QUOTED PASSAGE:
FOR IMMEDIATE RELEASE:
Wednesday, April 15, 2015
Peace Corps Volunteer Helps Community Members in Mexico Receive Eye Care for the First Time
WASHINGTON, D.C., April 15, 2015 – Recently returned Peace Corps volunteer Matt Pickler of Oviedo, Florida, has helped more than 150 members of his Mexican community receive proper eye care for the first time by organizing a vision clinic in his village. During the two-day clinic, local adults and children were given vision tests and screenings, fitted for glasses, and in a few cases, diagnosed as needing corrective eye surgery.
Throughout his service, Pickler noticed that many of his community members had vision problems that affected their ability to learn in school or perform well at their jobs. But often the cost of treatment was too high. In collaboration with local leaders, Pickler identified optometrists willing to provide affordable corrective eye screening and treatment, and recruited volunteers to help run the clinic at a local auditorium.
“We were able to secure a group of very professional eye doctors just a month before the clinic,” said Pickler, a graduate of the University of Central Florida who completed his service in March. “It was a challenge finding local optometrists to work with and build trust with the people in my community.”
When the clinic doors opened, 30 people were already waiting in line to be seen, and an additional 120 people received care over the next two days.

Stored data

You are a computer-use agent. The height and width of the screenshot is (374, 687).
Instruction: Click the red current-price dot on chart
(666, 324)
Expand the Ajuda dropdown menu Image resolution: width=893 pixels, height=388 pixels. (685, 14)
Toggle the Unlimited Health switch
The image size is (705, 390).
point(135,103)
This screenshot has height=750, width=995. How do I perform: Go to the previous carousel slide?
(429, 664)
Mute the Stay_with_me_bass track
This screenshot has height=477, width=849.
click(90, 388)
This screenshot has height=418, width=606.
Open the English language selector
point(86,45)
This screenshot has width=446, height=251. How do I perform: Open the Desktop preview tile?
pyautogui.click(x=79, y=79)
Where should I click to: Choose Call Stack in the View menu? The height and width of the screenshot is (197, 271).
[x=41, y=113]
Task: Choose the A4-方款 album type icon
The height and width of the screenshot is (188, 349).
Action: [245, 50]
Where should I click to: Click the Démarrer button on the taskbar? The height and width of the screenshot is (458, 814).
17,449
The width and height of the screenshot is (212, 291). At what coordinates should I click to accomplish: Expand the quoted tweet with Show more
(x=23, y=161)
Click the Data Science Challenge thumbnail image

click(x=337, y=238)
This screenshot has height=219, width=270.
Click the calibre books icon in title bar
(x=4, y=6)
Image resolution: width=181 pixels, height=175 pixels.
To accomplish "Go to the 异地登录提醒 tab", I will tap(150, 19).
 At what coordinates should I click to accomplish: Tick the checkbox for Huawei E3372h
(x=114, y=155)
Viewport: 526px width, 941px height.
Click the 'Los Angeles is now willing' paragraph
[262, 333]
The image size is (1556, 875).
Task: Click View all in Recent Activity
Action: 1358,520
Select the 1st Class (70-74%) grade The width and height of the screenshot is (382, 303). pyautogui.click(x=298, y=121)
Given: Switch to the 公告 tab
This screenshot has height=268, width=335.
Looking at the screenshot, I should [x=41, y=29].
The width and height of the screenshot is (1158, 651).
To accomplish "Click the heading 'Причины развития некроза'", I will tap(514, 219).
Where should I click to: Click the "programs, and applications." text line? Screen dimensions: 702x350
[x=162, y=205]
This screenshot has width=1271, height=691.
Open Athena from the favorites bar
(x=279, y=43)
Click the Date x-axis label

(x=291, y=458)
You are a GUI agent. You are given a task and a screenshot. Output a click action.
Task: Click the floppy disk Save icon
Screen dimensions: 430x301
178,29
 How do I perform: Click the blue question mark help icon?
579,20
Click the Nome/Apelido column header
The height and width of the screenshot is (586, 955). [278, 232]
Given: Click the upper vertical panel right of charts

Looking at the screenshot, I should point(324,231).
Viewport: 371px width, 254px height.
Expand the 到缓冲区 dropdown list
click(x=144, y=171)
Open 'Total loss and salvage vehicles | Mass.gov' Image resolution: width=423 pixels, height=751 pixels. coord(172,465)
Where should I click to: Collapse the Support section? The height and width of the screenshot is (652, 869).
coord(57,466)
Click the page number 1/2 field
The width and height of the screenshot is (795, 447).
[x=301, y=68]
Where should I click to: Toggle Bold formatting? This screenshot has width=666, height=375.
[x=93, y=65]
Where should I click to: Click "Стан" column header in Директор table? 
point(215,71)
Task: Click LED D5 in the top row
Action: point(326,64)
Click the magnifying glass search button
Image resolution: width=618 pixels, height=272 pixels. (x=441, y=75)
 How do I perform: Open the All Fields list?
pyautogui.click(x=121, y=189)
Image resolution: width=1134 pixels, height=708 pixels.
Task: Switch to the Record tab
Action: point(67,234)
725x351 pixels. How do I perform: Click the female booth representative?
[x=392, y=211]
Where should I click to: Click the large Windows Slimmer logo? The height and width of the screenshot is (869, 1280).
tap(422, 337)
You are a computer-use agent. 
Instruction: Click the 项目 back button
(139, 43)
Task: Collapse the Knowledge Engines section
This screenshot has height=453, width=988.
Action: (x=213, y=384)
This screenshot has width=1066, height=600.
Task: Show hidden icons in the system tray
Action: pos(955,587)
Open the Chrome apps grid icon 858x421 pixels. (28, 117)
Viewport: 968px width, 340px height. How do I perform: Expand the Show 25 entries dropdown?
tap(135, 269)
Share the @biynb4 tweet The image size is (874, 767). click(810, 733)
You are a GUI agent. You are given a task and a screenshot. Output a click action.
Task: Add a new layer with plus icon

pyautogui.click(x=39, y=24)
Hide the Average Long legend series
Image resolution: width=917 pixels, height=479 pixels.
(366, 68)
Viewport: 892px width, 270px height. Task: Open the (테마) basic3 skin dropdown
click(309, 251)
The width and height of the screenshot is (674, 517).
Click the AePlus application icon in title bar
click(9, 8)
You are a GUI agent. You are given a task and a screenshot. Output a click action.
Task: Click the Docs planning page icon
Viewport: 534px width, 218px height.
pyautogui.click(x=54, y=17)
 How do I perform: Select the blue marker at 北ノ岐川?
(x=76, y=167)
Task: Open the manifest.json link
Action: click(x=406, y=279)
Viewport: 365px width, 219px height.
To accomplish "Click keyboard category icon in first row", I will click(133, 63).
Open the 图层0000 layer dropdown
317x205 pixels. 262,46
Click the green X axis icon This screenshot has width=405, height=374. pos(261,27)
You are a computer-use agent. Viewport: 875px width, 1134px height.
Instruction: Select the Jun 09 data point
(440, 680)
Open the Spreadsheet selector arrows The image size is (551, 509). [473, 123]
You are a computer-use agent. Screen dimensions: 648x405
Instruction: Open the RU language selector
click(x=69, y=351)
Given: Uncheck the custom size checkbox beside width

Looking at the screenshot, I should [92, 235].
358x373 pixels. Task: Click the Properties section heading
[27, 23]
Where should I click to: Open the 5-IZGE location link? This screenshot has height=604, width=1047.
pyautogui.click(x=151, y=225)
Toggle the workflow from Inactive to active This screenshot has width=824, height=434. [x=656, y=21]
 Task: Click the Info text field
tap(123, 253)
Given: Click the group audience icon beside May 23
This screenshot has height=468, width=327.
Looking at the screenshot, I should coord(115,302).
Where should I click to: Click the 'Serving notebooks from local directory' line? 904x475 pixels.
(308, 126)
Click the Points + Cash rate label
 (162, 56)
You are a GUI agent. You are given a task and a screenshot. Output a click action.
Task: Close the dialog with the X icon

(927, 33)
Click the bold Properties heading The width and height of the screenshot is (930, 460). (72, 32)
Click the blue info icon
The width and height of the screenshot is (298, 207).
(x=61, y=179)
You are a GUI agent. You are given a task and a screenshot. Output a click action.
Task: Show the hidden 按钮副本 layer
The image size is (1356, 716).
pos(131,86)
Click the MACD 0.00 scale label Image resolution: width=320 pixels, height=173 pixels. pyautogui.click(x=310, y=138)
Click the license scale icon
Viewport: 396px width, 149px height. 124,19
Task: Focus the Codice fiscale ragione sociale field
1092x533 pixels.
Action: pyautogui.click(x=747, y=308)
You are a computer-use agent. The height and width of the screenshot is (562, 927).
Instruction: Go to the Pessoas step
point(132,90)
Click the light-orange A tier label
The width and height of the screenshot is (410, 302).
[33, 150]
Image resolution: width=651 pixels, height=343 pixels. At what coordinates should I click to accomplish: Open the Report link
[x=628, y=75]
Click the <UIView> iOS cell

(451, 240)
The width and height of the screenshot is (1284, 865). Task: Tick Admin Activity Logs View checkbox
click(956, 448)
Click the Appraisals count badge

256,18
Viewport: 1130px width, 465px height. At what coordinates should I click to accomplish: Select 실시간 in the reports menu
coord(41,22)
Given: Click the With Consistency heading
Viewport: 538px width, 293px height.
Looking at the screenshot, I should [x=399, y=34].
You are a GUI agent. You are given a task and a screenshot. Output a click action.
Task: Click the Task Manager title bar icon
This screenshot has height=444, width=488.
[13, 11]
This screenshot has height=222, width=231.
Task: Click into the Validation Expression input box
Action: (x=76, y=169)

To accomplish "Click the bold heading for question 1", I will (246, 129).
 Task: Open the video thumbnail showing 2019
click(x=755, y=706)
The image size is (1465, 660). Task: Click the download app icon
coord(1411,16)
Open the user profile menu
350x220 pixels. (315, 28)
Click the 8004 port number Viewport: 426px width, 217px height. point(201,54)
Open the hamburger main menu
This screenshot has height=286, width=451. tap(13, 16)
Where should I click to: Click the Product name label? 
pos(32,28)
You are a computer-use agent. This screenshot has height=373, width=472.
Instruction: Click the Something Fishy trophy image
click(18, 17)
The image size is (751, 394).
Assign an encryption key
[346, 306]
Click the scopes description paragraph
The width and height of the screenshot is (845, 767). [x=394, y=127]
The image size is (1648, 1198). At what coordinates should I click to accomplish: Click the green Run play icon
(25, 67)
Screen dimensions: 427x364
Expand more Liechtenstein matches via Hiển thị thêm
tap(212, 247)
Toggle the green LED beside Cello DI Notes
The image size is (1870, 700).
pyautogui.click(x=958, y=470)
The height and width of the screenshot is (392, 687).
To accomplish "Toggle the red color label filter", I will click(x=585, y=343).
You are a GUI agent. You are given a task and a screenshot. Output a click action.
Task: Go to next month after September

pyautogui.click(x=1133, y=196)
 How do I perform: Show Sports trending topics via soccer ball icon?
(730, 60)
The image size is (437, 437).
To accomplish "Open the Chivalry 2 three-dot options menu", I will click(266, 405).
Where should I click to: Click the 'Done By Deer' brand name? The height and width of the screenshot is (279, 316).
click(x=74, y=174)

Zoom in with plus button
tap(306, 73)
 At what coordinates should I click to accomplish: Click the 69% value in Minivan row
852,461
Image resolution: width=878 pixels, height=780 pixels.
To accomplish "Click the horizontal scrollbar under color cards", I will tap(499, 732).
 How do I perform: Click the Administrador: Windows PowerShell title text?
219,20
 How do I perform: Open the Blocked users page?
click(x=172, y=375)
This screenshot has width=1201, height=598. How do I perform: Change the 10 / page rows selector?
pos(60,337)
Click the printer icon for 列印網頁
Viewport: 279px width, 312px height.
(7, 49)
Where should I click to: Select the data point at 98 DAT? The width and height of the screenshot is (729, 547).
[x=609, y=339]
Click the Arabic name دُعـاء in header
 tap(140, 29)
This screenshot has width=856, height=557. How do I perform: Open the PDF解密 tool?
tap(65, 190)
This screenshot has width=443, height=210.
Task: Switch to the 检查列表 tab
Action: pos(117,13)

TASK SET:
• 1. Answer these questions using the press release.
(a) What is Matt Pickler's hometown?
(b) From which university did Pickler graduate?
(c) How many people were already waiting in line when the clinic doors opened?
• 2. Rewrite the press release starting at "Throughout his service, Pickler" and ending at "next two days.", replacing "optometrists" with "eye specialists".
• 3. For each statement, say whether it agrees with the press release.
(a) The vision clinic lasted three days.
(b) Pickler completed his service in March.
(c) The clinic was run at a local school.

RESPONSES TO THE EXERCISE:
• 1.
(a) Oviedo, Florida
(b) The University of Central Florida
(c) 30

• 2.
Throughout his service, Pickler noticed that many of his community members had vision problems that affected their ability to learn in school or perform well at their jobs. But often the cost of treatment was too high. In collaboration with local leaders, Pickler identified eye specialists willing to provide affordable corrective eye screening and treatment, and recruited volunteers to help run the clinic at a local auditorium.
“We were able to secure a group of very professional eye doctors just a month before the clinic,” said Pickler, a graduate of the University of Central Florida who completed his service in March. “It was a challenge finding local eye specialists to work with and build trust with the people in my community.”
When the clinic doors opened, 30 people were already waiting in line to be seen, and an additional 120 people received care over the next two days.

• 3.
(a) No: "During the two-day clinic"
(b) Yes: "who completed his service in March"
(c) No: "to help run the clinic at a local auditorium"